What this task involves
According to the ghee page, why can ghee be heated to higher temperatures than butter without burning?

Ghee

Ghee

By
From
Spice Kitchen
Makes
500 g
Photographer
Jana Liebenstein

Ghee is clarified butter or cream. It is used extensively in Indian cooking for sautéing, frying, shallow-frying and even deep-frying. It is also added to dough or drizzled over a cooked dish or Indian bread just before serving to give a rich, nutty, buttery taste. Because it is clarified, it can be heated to higher temperatures than butter without burning.

You can buy ready-made ghee from Indian grocery stores. In some recipes you can use salted butter as a substitute for ghee, while in other recipes you can use vegetable or canola oil instead, but they will not bring the same rich flavour to the dish.

Stored data
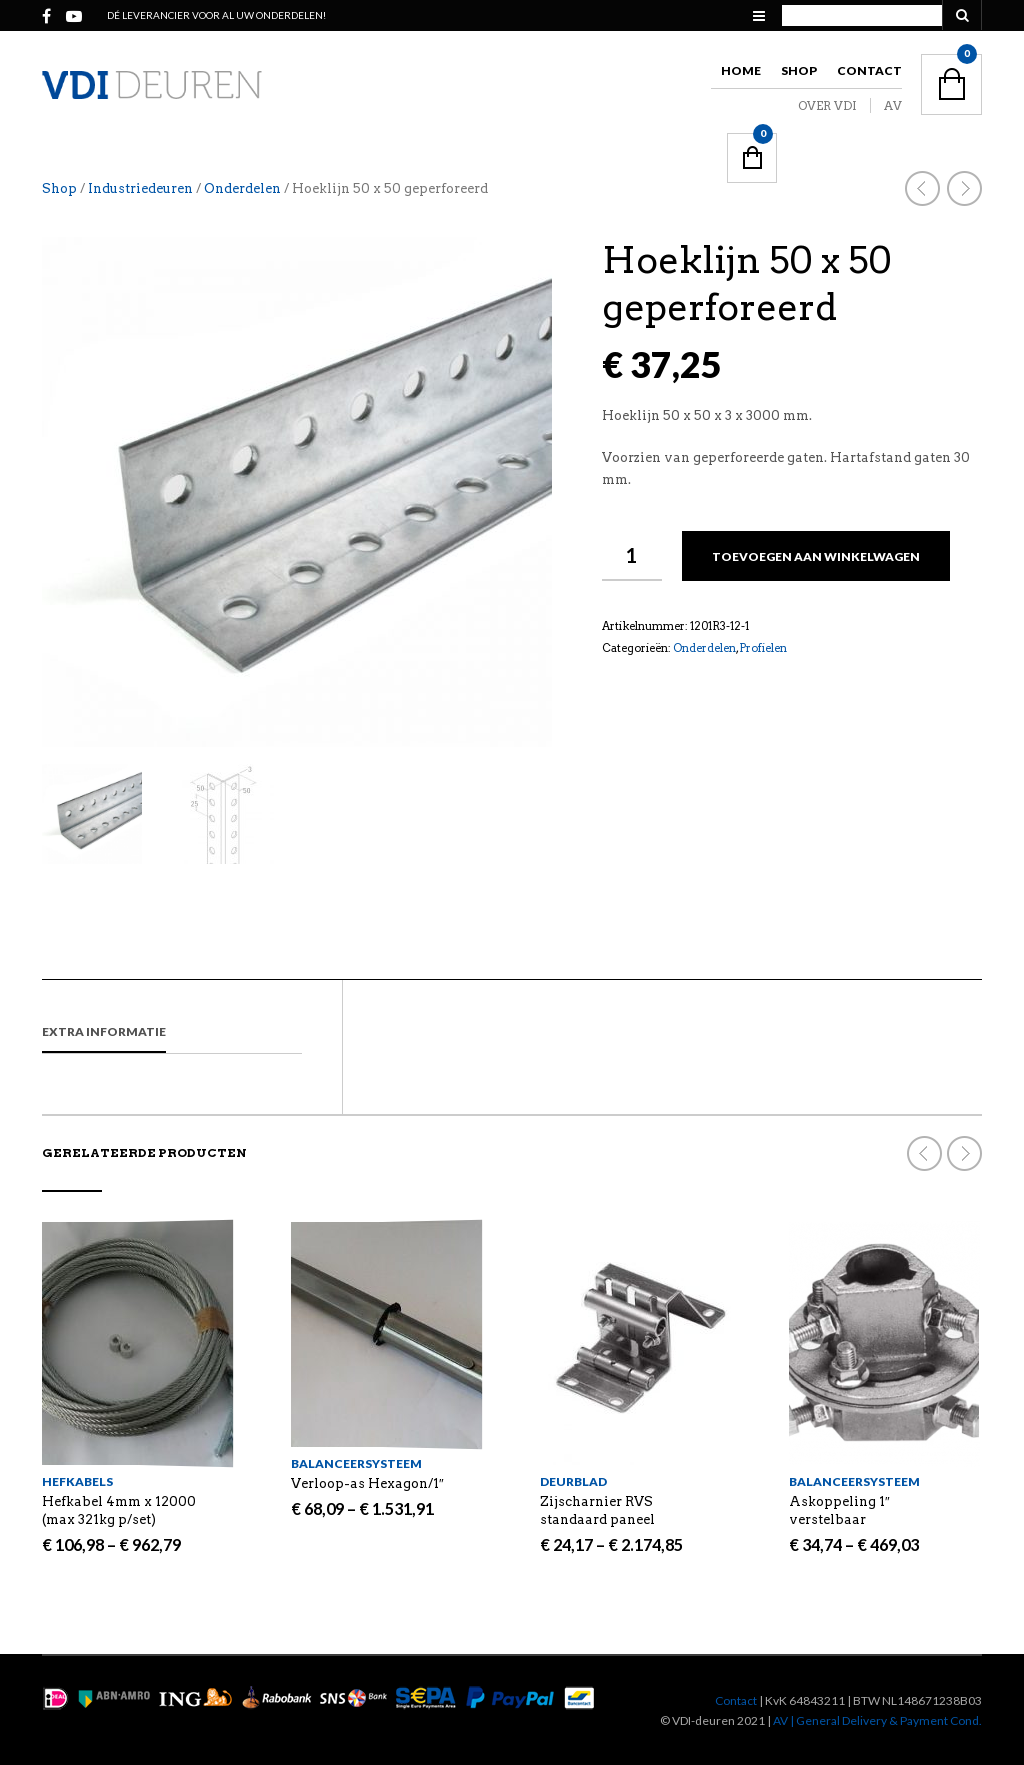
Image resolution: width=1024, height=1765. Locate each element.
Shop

The solution
Because it is clarified.